FAKE‐LAKE

『ニールへ
 いつこのメモに気づくか分からないけど、先に書いておきます。
 レイと僕を弟みたいに可愛がってくれてありがとう。
 僕はレイを取り返しに行きます。
 もしかしたら生きて帰れないかも知れない。それでも構わない。
 もしレイだけでも助けられたら、僕の代わりにレイの家族になってあげて下さい。
 今までありがとう。 アンジェ』
 見かけによらず無愛想な短い手紙。ニールの頭の中にその一文が繰り返し鳴り響く。
 イキテ カエレナイ――
 突然火がついたようにニールは階段を転がり降りた。一人で乗り込むなんて無謀だ。アンジェを止めなきゃ!
「おい待てニール」
 飛び出す寸前でシアナに捕まり、ニールはもがきながら叫んだ。
「遅かった! 一歩遅かったんだ、おれ」
 シアナは、外に出ようとするニールをしっかり掴んで止めた。今大声でアンジェを呼ばれたらニールも捕まるかもしれない。

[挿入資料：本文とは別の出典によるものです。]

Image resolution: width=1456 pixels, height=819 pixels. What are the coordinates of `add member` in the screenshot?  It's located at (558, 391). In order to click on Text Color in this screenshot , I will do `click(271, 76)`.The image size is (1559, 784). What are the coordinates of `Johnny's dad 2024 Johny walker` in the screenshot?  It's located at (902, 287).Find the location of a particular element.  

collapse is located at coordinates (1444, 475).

「アンジェ、きっと乗り込んだんだ! 博士とかいう奴の所に」
「落ちつけニール。どうしてそう思う?」
「野生の勘だよ!」
 ニールはシアナを振り切り、勢いよく戸棚を開けた。
 手を付けられずに残っている食材。ただ、ニールの勘を肯定するように、いつもそこにあるはずの薬の袋だけが無かった。
「やっぱり……」
 瞬時に何か思い付いたらしく、シアナはニールの肩を叩いて言った。
「行くぞ」
「どこへ」
「アンジェの所だ。どう動くかは俺にまかせろ。国境でのパスはなんとかするから手助けしてくれ」
「分かった」
 ニールは大きく頷いてシアナについていく。

 アンジェのバカ。どうして、どうして一人で行くんだよ。
 裏道を行くシアナにこの後の計画を説明されながら、ニールは膨らみ続ける不安をなだめていた。